§ **YOUR INSTRUCTIONS**
From the text below on transparent object depth estimation, copy word for word everything from "The paper tackled" up to and including "particularly in transparent regions.".
(Beginning of SOURCE EXTRACT)
EGSA-PT:Edge-Guided Spatial Attention with Progressive Training for Monocular Depth Estimation and Segmentation of Transparent Objects
This work addresses the problem of depth estimation and segmentation for transparent objects, which is crucial for robotics and autonomous systems, but it is incremental as it builds on existing multi-task learning frameworks.
The paper tackled the challenge of transparent object perception in computer vision by introducing Edge-Guided Spatial Attention (EGSA) and a progressive training strategy, resulting in improved depth accuracy over the state-of-the-art method MODEST on benchmarks like Syn-TODD and ClearPose, particularly in transparent regions.
Transparent object perception remains a major challenge in computer vision research, as transparency confounds both depth estimation and semantic segmentation. Recent work has explored multi-task learning frameworks to improve robustness, yet negative cross-task interactions often hinder performance. In this work, we introduce Edge-Guided Spatial Attention (EGSA), a fusion mechanism designed to mitigate destructive interactions by incorporating boundary information into the fusion between semantic and geometric features. On both Syn-TODD and ClearPose benchmarks, EGSA consistently improved depth accuracy over the current state of the art method (MODEST), while preserving competitive segmentation performance, with the largest improvements appearing in transparent regions. Besides our fusion design, our second contribution is a multi-modal progressive training strategy, where learning transitions from edges derived from RGB images to edges derived from predicted depth images. This approach allows the system to bootstrap learning from the rich textures contained in RGB images, and then switch to more relevant geometric content in depth maps, while it eliminates the need for ground-truth depth at training time. Together, these contributions highlight edge-guided fusion as a robust approach capable of improving transparent object perception.
(End of SOURCE EXTRACT)
(Beginning of DATA UNDER STUDY)
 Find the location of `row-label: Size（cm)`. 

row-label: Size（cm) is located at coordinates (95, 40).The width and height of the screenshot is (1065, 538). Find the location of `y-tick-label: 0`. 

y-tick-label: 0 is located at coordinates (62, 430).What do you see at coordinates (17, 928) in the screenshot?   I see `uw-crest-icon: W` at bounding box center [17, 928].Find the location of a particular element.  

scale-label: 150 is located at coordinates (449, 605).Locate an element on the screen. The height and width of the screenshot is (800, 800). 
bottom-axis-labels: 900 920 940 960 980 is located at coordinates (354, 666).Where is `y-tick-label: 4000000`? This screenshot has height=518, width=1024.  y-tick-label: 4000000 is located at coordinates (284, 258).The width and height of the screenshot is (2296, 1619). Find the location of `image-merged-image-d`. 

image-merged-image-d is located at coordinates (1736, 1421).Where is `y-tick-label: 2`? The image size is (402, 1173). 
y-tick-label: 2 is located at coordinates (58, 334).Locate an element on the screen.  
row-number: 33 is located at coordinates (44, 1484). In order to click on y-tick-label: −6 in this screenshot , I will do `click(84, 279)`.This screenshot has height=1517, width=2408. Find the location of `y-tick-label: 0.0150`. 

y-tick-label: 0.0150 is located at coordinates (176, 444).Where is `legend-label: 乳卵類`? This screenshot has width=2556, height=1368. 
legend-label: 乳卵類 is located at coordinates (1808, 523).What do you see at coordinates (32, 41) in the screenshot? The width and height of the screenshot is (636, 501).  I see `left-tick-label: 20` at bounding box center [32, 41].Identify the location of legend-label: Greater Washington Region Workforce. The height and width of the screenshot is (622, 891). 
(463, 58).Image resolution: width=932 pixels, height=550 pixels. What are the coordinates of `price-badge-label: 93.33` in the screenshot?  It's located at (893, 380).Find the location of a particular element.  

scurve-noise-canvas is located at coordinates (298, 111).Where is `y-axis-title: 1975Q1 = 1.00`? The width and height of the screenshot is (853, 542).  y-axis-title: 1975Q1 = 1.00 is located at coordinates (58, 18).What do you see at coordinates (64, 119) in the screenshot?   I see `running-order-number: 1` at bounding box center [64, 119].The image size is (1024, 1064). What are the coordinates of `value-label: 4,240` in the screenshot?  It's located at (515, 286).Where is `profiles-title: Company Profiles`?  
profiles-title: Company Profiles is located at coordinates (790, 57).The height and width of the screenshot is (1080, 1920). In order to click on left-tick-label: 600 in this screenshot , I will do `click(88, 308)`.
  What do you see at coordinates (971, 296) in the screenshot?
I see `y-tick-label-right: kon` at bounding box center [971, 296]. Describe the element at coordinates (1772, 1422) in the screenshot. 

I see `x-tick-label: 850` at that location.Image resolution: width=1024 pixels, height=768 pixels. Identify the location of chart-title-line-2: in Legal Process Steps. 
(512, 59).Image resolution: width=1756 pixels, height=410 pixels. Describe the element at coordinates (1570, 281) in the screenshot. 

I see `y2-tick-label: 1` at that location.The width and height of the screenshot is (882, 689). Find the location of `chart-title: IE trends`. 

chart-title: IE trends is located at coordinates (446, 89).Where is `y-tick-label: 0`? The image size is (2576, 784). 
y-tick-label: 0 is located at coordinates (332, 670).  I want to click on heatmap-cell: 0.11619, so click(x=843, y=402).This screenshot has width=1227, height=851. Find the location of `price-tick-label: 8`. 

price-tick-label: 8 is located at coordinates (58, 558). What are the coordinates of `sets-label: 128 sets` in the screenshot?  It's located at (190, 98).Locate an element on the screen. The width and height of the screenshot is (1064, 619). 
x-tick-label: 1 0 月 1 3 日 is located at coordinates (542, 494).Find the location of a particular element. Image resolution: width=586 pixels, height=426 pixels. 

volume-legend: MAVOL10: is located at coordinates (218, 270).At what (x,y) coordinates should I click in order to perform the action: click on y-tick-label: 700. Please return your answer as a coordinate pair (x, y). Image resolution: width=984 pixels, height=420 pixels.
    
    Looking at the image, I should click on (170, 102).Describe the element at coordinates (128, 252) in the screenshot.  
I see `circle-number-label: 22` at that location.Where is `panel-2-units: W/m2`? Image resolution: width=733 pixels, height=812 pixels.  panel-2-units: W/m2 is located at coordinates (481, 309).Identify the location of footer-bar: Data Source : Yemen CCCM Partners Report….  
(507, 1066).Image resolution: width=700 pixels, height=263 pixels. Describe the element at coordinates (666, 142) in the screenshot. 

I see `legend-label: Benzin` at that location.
(End of DATA UNDER STUDY)
§ **REPLY**
The paper tackled the challenge of transparent object perception in computer vision by introducing Edge-Guided Spatial Attention (EGSA) and a progressive training strategy, resulting in improved depth accuracy over the state-of-the-art method MODEST on benchmarks like Syn-TODD and ClearPose, particularly in transparent regions.